In vielen Unternehmen wurden die agilen Arbeitsmethoden natürlich zunächst von den IT-/Entwicklungsabteilungen angewendet. Allerdings erscheint es logisch, auch in anderen Bereichen auf die agile Arbeitsweise überzugehen. Die Begriffe Agile HR oder Agile Marketing mögen zunächst etwas seltsam klingen, aber in einer Welt, die sich immer schneller verändert, sind (traditionelle) Arbeitsverfahren oft nicht mehr ausreichend, weil sie zu langsam oder zu schwerfällig sind. Wer nicht auf neue technologische Entwicklungen und veränderliche Kundenanforderungen reagieren kann, verpasst den Anschluss. Das gilt nicht nur für die IT, sondern auch für die anderen Abteilungen eines Unternehmens.

Den Anschluss verpassen oder nicht?

Es gibt mehr als genug Beispiele (großer) Unternehmen, die untergegangen sind, weil sie sich nicht schnell genug an die neue Realität anpassen konnten. Wir möchten keine Namen nennen, aber wenn man als Bekleidungswarenhaus zu spät und zu träge auf neue Online-Chancen reagiert, muss man mit Problemen rechnen. Der Kunde gewöhnt sich rasch an Neuheiten und geht leichtherziger zur Konkurrenz oder zu neuen Anbietern über als man gedacht oder gehofft hatte. Wenn man als Unternehmen flexibler arbeiten kann, ist man in der Lage, auf Marktanforderungen hin den Kurs schneller zu ändern. Aus diesem Grund wollen immer mehr Unternehmen agil arbeiten. Man sieht immer mehr Stellenbezeichnungen, die auf agilen Arbeitsmethoden basieren: Scrum Master, Product Owner oder sogar Vibe Manager. Unabhängig von den neuen Titeln, die man heutzutage auf LinkedIn findet, ist die Arbeit in (multidisziplinären) Teams, die schnell schalten können, Raum bekommen, um Dinge auszuprobieren und konstant (Teil-)Ergebnisse liefern, eine Bereicherung für die Schlagkraft von Unternehmen.

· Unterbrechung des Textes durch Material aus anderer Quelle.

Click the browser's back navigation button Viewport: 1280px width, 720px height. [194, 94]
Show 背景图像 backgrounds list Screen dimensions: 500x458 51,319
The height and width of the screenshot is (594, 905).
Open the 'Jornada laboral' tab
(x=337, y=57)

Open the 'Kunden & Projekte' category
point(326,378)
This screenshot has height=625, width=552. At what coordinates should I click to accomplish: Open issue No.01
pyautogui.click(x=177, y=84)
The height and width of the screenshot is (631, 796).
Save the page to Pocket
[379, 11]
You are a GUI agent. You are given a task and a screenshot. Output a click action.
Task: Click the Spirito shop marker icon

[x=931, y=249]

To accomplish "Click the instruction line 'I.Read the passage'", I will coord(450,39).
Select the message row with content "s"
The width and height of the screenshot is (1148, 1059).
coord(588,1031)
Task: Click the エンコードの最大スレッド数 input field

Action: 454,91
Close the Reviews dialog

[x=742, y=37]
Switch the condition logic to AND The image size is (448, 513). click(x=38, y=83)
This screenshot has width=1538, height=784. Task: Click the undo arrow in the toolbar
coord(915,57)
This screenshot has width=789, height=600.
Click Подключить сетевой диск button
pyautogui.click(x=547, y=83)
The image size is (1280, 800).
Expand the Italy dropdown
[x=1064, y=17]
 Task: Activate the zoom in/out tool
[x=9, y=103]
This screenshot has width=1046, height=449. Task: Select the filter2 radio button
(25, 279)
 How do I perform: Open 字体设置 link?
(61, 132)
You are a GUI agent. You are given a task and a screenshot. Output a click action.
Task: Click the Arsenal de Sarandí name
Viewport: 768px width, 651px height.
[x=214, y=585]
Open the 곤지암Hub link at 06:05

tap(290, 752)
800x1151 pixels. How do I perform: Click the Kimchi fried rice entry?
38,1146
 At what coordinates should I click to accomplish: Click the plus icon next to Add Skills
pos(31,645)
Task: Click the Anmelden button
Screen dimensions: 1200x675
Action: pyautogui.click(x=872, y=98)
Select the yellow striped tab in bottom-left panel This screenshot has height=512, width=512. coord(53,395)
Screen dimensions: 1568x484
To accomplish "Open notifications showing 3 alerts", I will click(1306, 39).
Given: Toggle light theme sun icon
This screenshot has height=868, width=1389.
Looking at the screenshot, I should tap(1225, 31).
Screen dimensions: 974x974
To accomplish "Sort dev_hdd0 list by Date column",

Ein flexibles Unternehmen mit Lernagilität

Zunächst die Definition: Lernagilität ist die Fähigkeit, auf Grundlage neuer Erfahrungen schnell neue und effektive Verhaltensweisen zu entwickeln und diese in der Praxis einzusetzen. Es handelt sich dabei um eine Form von Lern- oder Veränderungsfähigkeit oder Lern- oder Veränderungspotenzial. Menschen, die bei der Lernagilität hohe Ergebnisse erzielen, lernen in neuen Situationen mehr und schneller. Sie profitieren besser von ihren Erfahrungen und sind ständig auf der Suche nach neuen Herausforderungen. Sie bitten um Feedback, um daraus zu lernen, und erkennen Muster in unbekannten Situationen. Sie schalten andere effektiv ein, um Erfahrungen zu begreifen und mit Sinn zu versehen.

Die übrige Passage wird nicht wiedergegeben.